Some applications require 1-minute solar radiation data that cannot be derived directly from satellite imagery. A solution to produce such data is to use a stochastic generator that increases the temporal resolution from the native satellite resolution (10, 15 or 30 minutes) to 1-minute time step.

The limitation of this approach is that the so-generated data only has a sense in a statistical fashion. In other words, it should be only used as a whole to characterize the solar resource by means of the probability data distribution since it does not represent the actual variation of solar radiation minute by minute.

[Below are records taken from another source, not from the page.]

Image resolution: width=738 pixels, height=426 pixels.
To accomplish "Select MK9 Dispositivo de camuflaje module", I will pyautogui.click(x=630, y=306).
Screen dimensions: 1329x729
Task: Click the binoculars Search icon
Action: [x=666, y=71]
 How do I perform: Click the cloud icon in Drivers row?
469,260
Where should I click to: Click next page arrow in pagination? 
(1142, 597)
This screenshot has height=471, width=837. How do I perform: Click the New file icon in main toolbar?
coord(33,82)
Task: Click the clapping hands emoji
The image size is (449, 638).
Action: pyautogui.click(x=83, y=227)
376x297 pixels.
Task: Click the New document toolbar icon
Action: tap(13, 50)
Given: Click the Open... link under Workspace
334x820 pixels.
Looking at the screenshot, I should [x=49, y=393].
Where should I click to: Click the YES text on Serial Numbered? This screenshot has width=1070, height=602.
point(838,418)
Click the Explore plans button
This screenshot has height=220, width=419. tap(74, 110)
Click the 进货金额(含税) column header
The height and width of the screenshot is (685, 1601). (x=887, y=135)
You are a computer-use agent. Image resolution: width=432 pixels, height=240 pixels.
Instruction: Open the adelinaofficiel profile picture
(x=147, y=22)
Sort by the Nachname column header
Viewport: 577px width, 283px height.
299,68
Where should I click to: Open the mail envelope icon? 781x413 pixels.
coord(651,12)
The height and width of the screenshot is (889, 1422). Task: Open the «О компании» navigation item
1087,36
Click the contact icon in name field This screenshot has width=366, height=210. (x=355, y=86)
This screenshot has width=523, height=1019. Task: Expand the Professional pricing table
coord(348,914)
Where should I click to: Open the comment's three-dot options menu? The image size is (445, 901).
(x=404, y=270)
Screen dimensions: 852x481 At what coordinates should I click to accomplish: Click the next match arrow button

The data generated is not suitable in case the absolute accuracy of 1-minute modeled data vs real data is important.  However, for purposes such as battery sizing, when statistical characteristics such as ramps/variability are of interest, the Solargis 1-minute stochastically generated data should be helpful.

Stochastic generation of 1-minute GHI data

The approach developed in collaboration of the University of Malaga and Solargis to implement the stochastic generator is based on Markov processes. First, tailored transition probability matrices (TPM) for the location of interest and for 4 different sky conditions (from stable to highly variable GHI) are determined on the fly. For this, Solargis relies on its own sky-type classifier and a multi-year worldwide data base of 1-minute GHI measurements from which only the locations with the most similar solar climatic features compared to the location of interest are considered. Next, 1-minute GHI is generated using 10/15/30-min GHI values and the TPMs as inputs following regular Markov processes methods with the constraint that only 1-minute GHI values whose mean is close to the 10/15/30-min GHI input within a tolerance limit (±1 W/m2) are accepted.

Since this approach relies on a very extensive data base of 1-min GHI observations, it allows focusing on the locations with the features that better represent the local GHI climatology including, in particular, ramps and cloud enhancement events.

Generation of 1-minute DNI data

1-minute DNI data is generated from the stochastic 1-minute GHI data using the DIRINDEX model as with the Solargis satellite model.